> EXERCISE GOAL: Whichever lines include the word "Open", copy them as they appear in the data.

> EXERCISE MATERIALS:
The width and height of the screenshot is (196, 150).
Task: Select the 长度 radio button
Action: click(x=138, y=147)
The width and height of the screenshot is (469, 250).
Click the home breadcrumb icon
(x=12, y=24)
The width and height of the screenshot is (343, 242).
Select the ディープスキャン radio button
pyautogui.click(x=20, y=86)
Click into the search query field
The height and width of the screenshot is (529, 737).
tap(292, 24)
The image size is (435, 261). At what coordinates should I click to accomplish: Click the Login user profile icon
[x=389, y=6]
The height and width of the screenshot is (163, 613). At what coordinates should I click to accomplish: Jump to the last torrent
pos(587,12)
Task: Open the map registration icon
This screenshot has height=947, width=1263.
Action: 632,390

==

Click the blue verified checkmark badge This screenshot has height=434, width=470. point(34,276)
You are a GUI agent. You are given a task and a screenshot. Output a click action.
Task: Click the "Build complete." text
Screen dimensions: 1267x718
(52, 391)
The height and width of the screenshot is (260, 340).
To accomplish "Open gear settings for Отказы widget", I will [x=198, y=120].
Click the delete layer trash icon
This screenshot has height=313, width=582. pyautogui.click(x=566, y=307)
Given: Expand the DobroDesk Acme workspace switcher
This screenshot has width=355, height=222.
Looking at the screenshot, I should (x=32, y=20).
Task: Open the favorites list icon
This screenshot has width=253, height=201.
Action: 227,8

> RESULT FOR THIS TASK:
Task: Open the map registration icon
To accomplish "Open gear settings for Отказы widget", I will [x=198, y=120].
Task: Open the favorites list icon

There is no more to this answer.